◆ **Exercise data**

*** Block opens ***

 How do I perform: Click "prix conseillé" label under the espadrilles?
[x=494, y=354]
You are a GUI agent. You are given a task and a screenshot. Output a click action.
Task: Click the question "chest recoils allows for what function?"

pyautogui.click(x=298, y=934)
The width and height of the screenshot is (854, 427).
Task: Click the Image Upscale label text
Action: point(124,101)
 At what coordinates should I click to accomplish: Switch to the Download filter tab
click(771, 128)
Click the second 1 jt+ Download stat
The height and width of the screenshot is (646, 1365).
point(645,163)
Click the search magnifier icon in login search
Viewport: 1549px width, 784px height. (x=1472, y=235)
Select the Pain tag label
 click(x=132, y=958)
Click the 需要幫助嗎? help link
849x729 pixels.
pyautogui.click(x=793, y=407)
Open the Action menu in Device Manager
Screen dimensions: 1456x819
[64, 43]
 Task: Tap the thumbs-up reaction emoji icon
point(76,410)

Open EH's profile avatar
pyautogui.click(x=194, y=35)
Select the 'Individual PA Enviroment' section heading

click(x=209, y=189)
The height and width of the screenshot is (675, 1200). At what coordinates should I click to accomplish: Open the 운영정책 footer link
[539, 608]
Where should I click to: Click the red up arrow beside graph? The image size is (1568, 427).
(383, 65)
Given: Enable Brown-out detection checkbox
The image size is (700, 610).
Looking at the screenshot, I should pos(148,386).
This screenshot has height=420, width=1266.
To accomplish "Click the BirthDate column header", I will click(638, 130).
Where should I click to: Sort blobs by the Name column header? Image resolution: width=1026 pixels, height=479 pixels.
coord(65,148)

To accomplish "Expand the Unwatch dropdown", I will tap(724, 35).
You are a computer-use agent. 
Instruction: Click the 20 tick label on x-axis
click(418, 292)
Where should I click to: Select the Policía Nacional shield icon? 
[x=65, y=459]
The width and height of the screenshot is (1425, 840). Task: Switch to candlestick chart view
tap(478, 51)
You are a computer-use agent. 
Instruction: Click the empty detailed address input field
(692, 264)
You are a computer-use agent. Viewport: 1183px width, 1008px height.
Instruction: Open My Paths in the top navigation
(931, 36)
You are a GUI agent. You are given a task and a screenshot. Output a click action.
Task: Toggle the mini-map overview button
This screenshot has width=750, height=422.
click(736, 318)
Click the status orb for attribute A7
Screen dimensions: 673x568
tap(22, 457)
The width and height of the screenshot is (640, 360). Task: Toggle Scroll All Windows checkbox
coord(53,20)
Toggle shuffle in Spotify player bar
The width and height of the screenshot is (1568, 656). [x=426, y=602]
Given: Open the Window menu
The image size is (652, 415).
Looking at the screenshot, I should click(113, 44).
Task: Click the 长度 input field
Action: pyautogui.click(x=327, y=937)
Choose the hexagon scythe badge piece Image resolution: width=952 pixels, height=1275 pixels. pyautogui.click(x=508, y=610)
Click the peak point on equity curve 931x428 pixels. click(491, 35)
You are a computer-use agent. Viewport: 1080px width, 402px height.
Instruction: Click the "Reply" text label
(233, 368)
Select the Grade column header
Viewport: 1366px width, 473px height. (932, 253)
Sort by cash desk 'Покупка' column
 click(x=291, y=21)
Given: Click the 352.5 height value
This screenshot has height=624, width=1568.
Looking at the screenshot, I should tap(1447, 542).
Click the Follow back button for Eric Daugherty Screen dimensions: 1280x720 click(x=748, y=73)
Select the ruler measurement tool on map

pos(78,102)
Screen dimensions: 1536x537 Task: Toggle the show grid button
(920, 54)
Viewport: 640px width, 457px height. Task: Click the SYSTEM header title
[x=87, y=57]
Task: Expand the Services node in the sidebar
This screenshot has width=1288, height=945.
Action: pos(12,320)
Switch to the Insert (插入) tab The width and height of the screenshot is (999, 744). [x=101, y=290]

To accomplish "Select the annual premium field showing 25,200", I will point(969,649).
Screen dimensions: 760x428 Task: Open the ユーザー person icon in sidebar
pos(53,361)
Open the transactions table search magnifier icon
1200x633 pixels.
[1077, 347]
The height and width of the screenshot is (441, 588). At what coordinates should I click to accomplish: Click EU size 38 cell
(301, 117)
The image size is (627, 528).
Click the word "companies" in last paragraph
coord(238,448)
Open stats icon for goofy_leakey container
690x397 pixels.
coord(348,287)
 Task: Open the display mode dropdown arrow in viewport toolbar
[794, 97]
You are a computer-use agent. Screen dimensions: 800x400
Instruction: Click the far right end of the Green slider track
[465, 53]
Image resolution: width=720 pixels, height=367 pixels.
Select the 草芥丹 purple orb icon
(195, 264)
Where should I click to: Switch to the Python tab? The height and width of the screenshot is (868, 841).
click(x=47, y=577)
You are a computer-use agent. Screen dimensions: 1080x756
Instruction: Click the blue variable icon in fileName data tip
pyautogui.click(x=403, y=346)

*** Block closes ***

◆ **Exercise requirements**
Retype the records above exactly.

◆ **Your response**
 How do I perform: Click "prix conseillé" label under the espadrilles?
[x=494, y=354]
You are a GUI agent. You are given a task and a screenshot. Output a click action.
Task: Click the question "chest recoils allows for what function?"

pyautogui.click(x=298, y=934)
The width and height of the screenshot is (854, 427).
Task: Click the Image Upscale label text
Action: point(124,101)
 At what coordinates should I click to accomplish: Switch to the Download filter tab
click(771, 128)
Click the second 1 jt+ Download stat
The height and width of the screenshot is (646, 1365).
point(645,163)
Click the search magnifier icon in login search
Viewport: 1549px width, 784px height. (x=1472, y=235)
Select the Pain tag label
 click(x=132, y=958)
Click the 需要幫助嗎? help link
849x729 pixels.
pyautogui.click(x=793, y=407)
Open the Action menu in Device Manager
Screen dimensions: 1456x819
[64, 43]
 Task: Tap the thumbs-up reaction emoji icon
point(76,410)

Open EH's profile avatar
pyautogui.click(x=194, y=35)
Select the 'Individual PA Enviroment' section heading

click(x=209, y=189)
The height and width of the screenshot is (675, 1200). At what coordinates should I click to accomplish: Open the 운영정책 footer link
[539, 608]
Where should I click to: Click the red up arrow beside graph? The image size is (1568, 427).
(383, 65)
Given: Enable Brown-out detection checkbox
The image size is (700, 610).
Looking at the screenshot, I should pos(148,386).
This screenshot has height=420, width=1266.
To accomplish "Click the BirthDate column header", I will click(638, 130).
Where should I click to: Sort blobs by the Name column header? Image resolution: width=1026 pixels, height=479 pixels.
coord(65,148)

To accomplish "Expand the Unwatch dropdown", I will tap(724, 35).
You are a computer-use agent. 
Instruction: Click the 20 tick label on x-axis
click(418, 292)
Where should I click to: Select the Policía Nacional shield icon? 
[x=65, y=459]
The width and height of the screenshot is (1425, 840). Task: Switch to candlestick chart view
tap(478, 51)
You are a computer-use agent. 
Instruction: Click the empty detailed address input field
(692, 264)
You are a computer-use agent. Viewport: 1183px width, 1008px height.
Instruction: Open My Paths in the top navigation
(931, 36)
You are a GUI agent. You are given a task and a screenshot. Output a click action.
Task: Toggle the mini-map overview button
This screenshot has width=750, height=422.
click(736, 318)
Click the status orb for attribute A7
Screen dimensions: 673x568
tap(22, 457)
The width and height of the screenshot is (640, 360). Task: Toggle Scroll All Windows checkbox
coord(53,20)
Toggle shuffle in Spotify player bar
The width and height of the screenshot is (1568, 656). [x=426, y=602]
Given: Open the Window menu
The image size is (652, 415).
Looking at the screenshot, I should click(113, 44).
Task: Click the 长度 input field
Action: pyautogui.click(x=327, y=937)
Choose the hexagon scythe badge piece Image resolution: width=952 pixels, height=1275 pixels. pyautogui.click(x=508, y=610)
Click the peak point on equity curve 931x428 pixels. click(491, 35)
You are a computer-use agent. Viewport: 1080px width, 402px height.
Instruction: Click the "Reply" text label
(233, 368)
Select the Grade column header
Viewport: 1366px width, 473px height. (932, 253)
Sort by cash desk 'Покупка' column
 click(x=291, y=21)
Given: Click the 352.5 height value
This screenshot has height=624, width=1568.
Looking at the screenshot, I should tap(1447, 542).
Click the Follow back button for Eric Daugherty Screen dimensions: 1280x720 click(x=748, y=73)
Select the ruler measurement tool on map

pos(78,102)
Screen dimensions: 1536x537 Task: Toggle the show grid button
(920, 54)
Viewport: 640px width, 457px height. Task: Click the SYSTEM header title
[x=87, y=57]
Task: Expand the Services node in the sidebar
This screenshot has width=1288, height=945.
Action: pos(12,320)
Switch to the Insert (插入) tab The width and height of the screenshot is (999, 744). [x=101, y=290]

To accomplish "Select the annual premium field showing 25,200", I will point(969,649).
Screen dimensions: 760x428 Task: Open the ユーザー person icon in sidebar
pos(53,361)
Open the transactions table search magnifier icon
1200x633 pixels.
[1077, 347]
The height and width of the screenshot is (441, 588). At what coordinates should I click to accomplish: Click EU size 38 cell
(301, 117)
The image size is (627, 528).
Click the word "companies" in last paragraph
coord(238,448)
Open stats icon for goofy_leakey container
690x397 pixels.
coord(348,287)
 Task: Open the display mode dropdown arrow in viewport toolbar
[794, 97]
You are a computer-use agent. Screen dimensions: 800x400
Instruction: Click the far right end of the Green slider track
[465, 53]
Image resolution: width=720 pixels, height=367 pixels.
Select the 草芥丹 purple orb icon
(195, 264)
Where should I click to: Switch to the Python tab? The height and width of the screenshot is (868, 841).
click(x=47, y=577)
You are a computer-use agent. Screen dimensions: 1080x756
Instruction: Click the blue variable icon in fileName data tip
pyautogui.click(x=403, y=346)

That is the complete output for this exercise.